Foreign Relations: Whether or not Japan will be able to improve relations with China and South Korea by 2020 is an important issue. Since coming to office last December, Abe has not been able to sit down with the leader of either China or Korea. The standoff over territory and historical awareness has only grown deeper. Abe may have avoided going to Yasukuni Shrine on August 15, but he made an offering to the shrine by proxy. There is reason to believe that he will make a visit while in office, possibly even a significant festival in October of this year. In addition, Abe’s desire to change the constitution, which includes plans to expand Japan’s potential military role to include “collective self-defense” (alongside the United States), is casting a shadow over the region.
The Economy: Does “Abenomics” include a long-term vision that goes past 2020? The Olympics will no doubt bring about a momentary economy boost in the form of sales of official goods, tourism, and so on. Most countries that have hosted the Summer Olympics, however, have seen minus growth in the year after the games. For already heavily-indebted Japan, many are asking if there could have been other ways to spend the predicted massive Olympic outlays in a more efficient way to promote sustainable growth.
Radioactive Water: As long as water is being used to cool the cores of the Fukushima Daiichi reactors that melted down, the problem of radioactive water leakage is not going away. The pollution of the ocean with radioactive waste could become a major sticking point in Japan’s international relationships.

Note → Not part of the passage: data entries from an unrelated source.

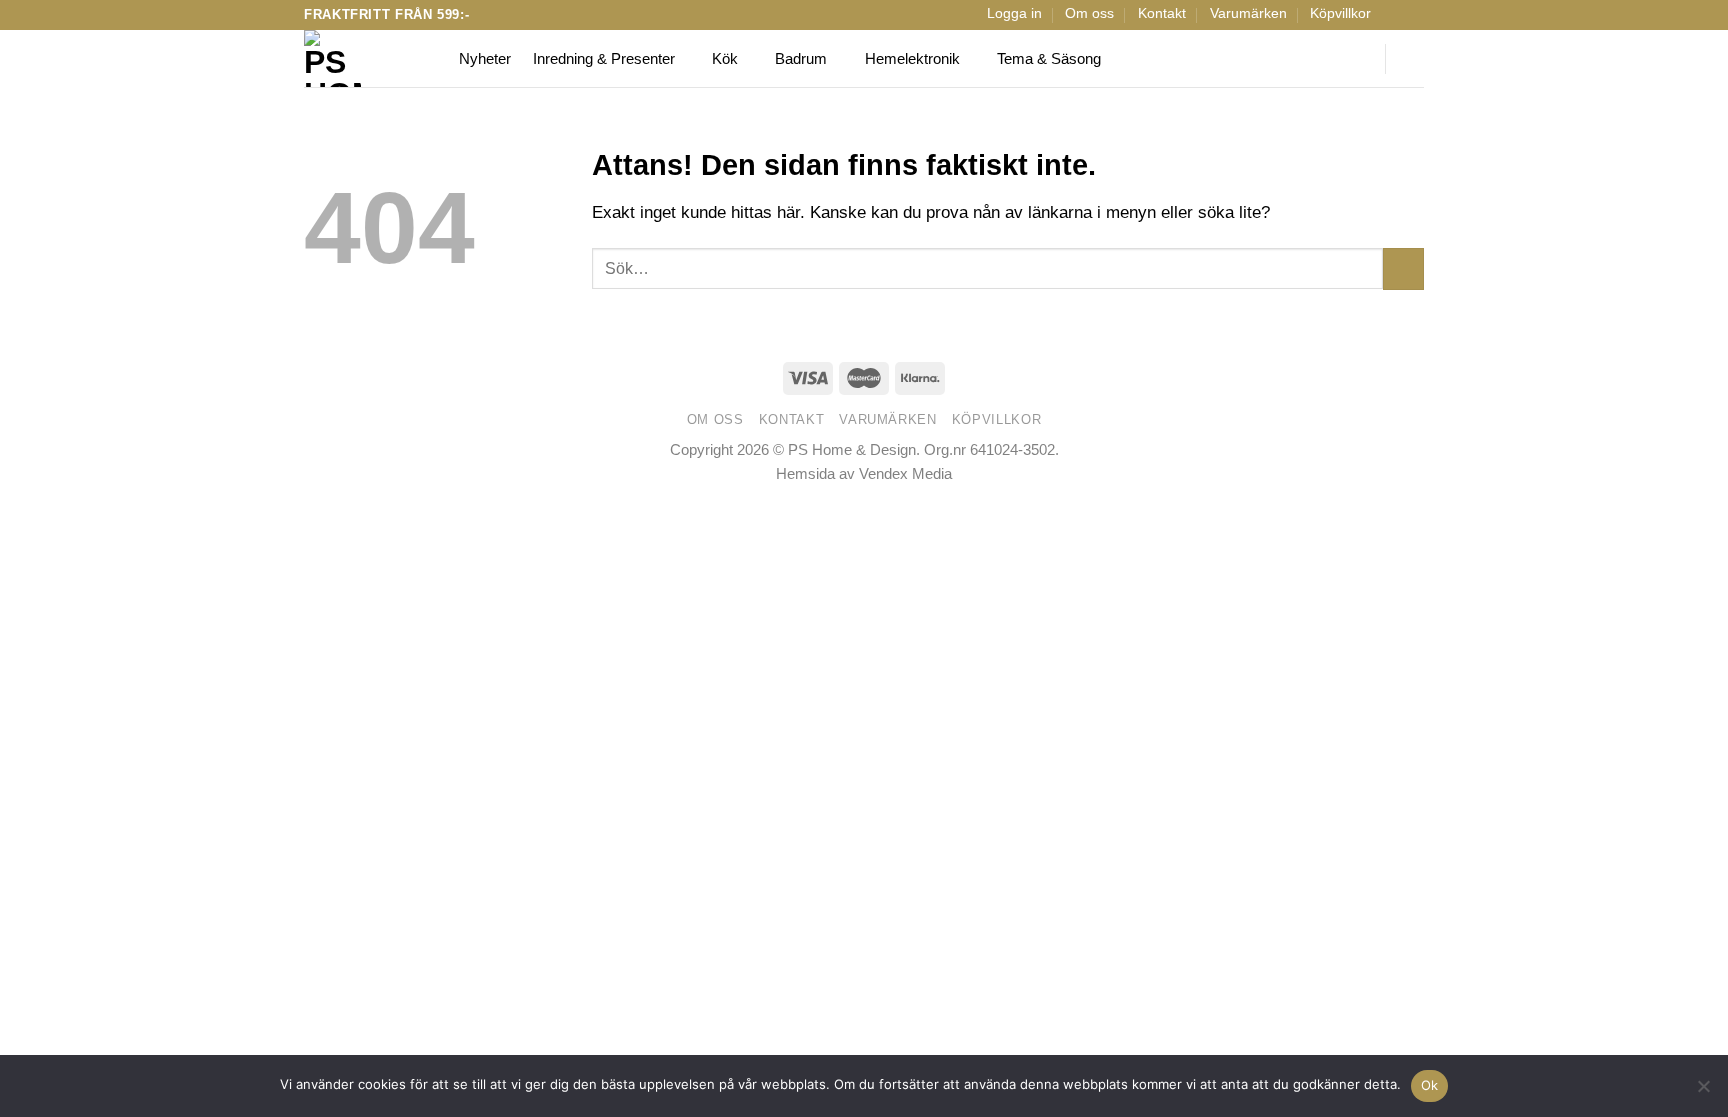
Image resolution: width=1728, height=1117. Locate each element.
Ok (1430, 1085)
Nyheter (485, 58)
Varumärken (1248, 13)
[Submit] (1403, 268)
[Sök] (1357, 59)
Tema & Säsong (1049, 58)
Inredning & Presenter (604, 58)
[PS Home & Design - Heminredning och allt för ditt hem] (366, 58)
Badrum (801, 58)
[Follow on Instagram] (1413, 14)
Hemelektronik (912, 58)
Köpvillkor (1340, 13)
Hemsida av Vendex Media (864, 473)
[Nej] (1703, 1092)
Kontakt (1162, 13)
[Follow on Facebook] (1393, 14)
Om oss (1089, 13)
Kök (725, 58)
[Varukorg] (1414, 59)
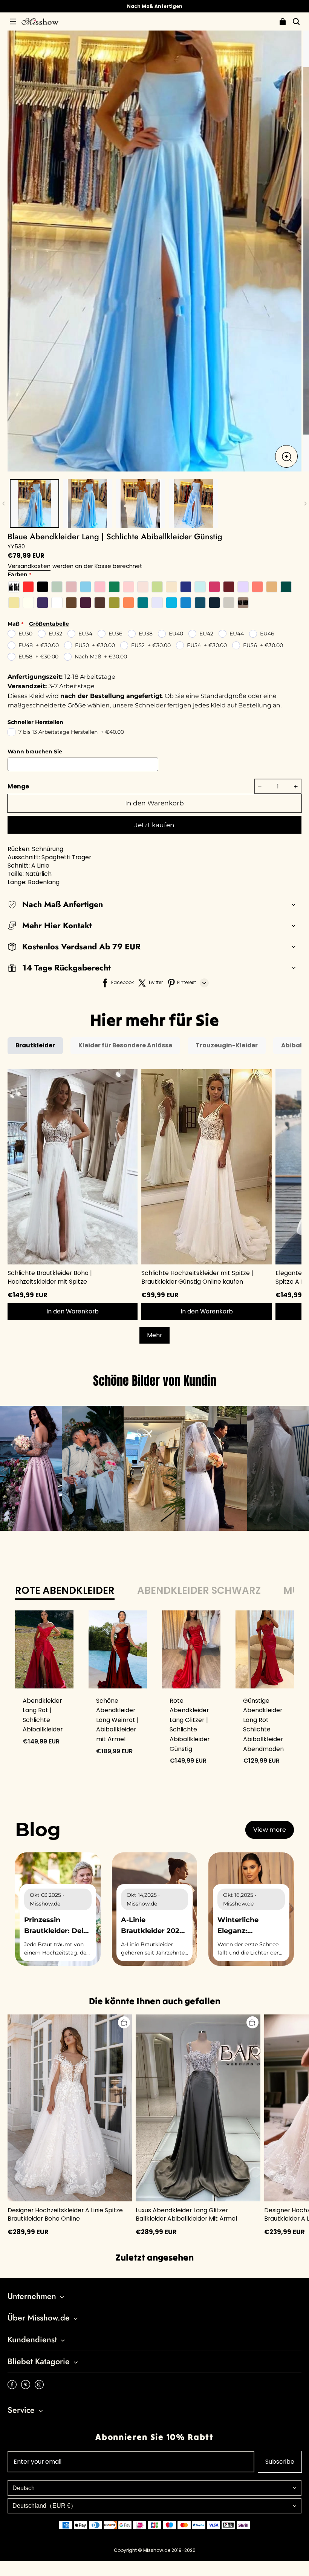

Energy: Abe has promised to reduce reliance on nuclear energy and promote renewables, but the Liberal Democrats have yet to present a clear plan for how this will be achieved. As of yet, there has been no mention of what will be done with ageing nuclear plants or whether plans for new construction will be approved. Plans to buy energy generated by renewable sources such as solar at set rates are proceeding apace, but combined, renewables make up only 1.6% of Japan energy production and plans for how to increase this amount are lacking.